[whatwg] API for encoding/decoding ArrayBuffers into text

Fri Mar 16 12:22:13 PDT 2012

On Fri, 16 Mar 2012, Glenn Maynard wrote:

> On Fri, Mar 16, 2012 at 11:19 AM, Joshua Bell <jsbell at chromium.org> wrote:
>
>> And just to be clear, the use case is decoding data formats where string
>> fields are variable length null terminated.
>>
>
> A concrete example is ZIP central directories.
>
> I think we want both encoding and destination to be optional. That leads us
>> to an API like:
>>
>> out_dict = stringEncoding.encode("string", opt_dict);
>>
>> .. where both out_dict and opt_dict are WebIDL Dictionaries:
>>
>> opt_dict keys: view, encoding
>>
>
>
>> out_dict keys: charactersWritten, byteWritten, output
>>
>
> The return value should just be a [NoInterfaceObject] interface.
> Dictionaries are used for input fields.
>
> Something that came up on IRC that we should spend some time thinking
> about, though: Is it actually important to be able to encode into an
> existing buffer?  This may be a premature optimization.  You can always
> encode into a new buffer, and--if needed--copy the result where you need it.
>
> If we don't support that, most of this extra stuff in encode() goes away.

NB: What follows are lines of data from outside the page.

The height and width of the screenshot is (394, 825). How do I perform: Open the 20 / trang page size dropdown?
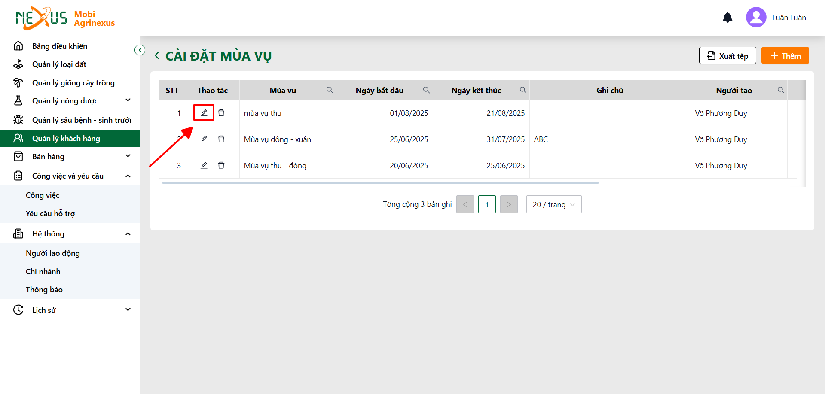tap(554, 204)
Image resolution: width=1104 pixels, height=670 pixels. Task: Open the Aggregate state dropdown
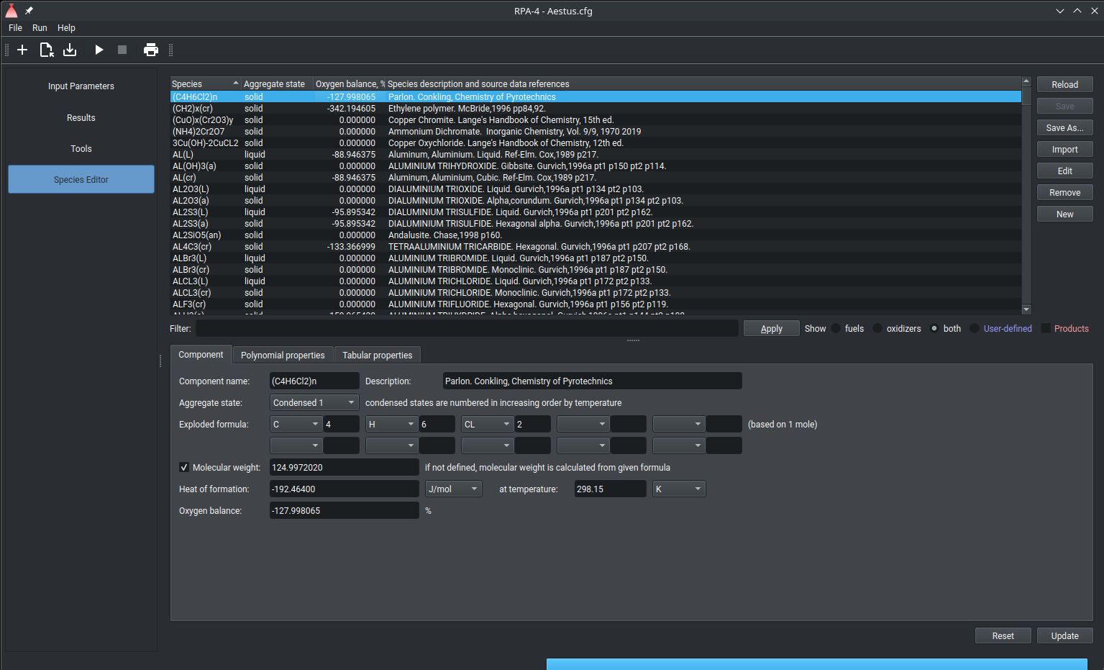coord(314,403)
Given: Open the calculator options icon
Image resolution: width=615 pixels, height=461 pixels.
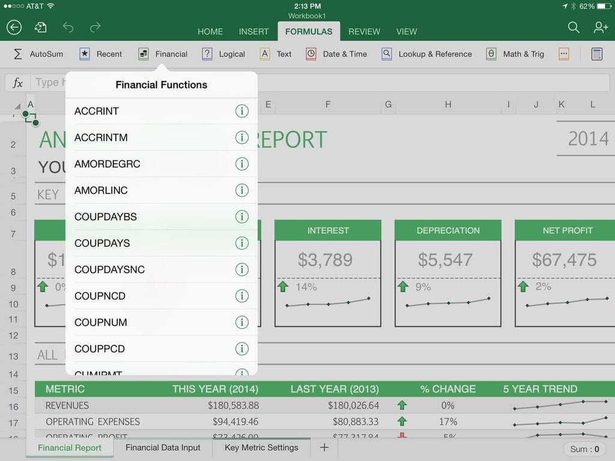Looking at the screenshot, I should (x=596, y=54).
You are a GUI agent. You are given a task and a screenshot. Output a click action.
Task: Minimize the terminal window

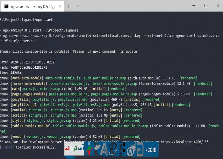tap(191, 6)
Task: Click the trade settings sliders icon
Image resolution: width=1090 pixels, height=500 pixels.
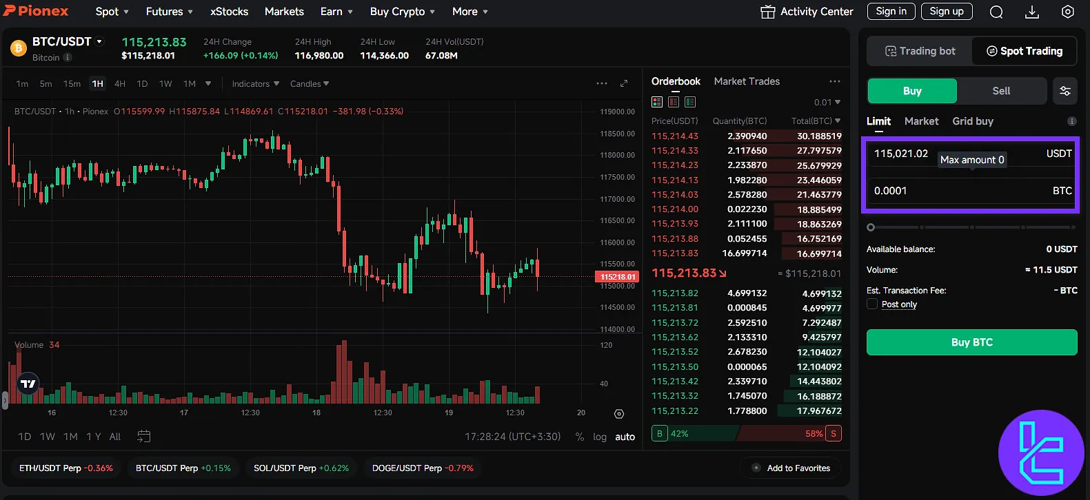Action: point(1065,91)
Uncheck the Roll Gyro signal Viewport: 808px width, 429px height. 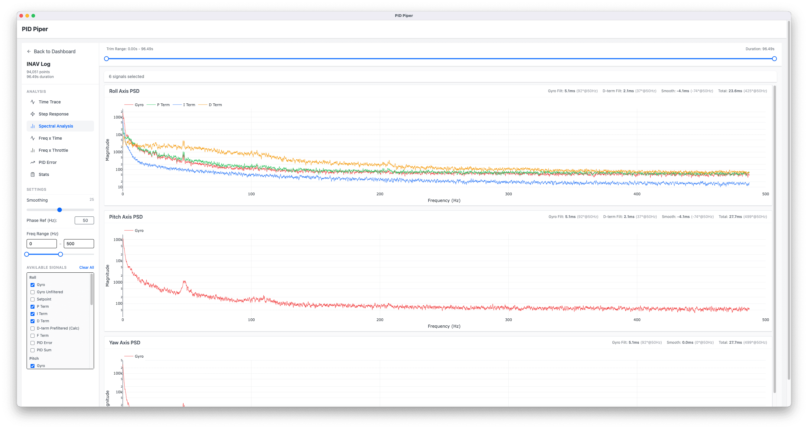(32, 285)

Yes, I think we should focus on getting feature parity with e.g. python 
first -- i.e. not worry about decoding into existing buffers -- and add 
extra fancy stuff later if we find that there are actually usecases where 
avoiding the copy is critical. This should allow us to focus on getting 
the right API for the common case.

> If in-place decoding isn't really needed, we could have:
>
> newView = str.encode("utf-8"); // or {encoding: "utf-8"}
> str2 = newView.decode("utf-8");
> len = newView.find(0); // replaces stringLength, searching for 0 in the
> view's type; you'd use Uint16Array for UTF-16
>
> and encodedLength() would go away.

This looks like a big win to me.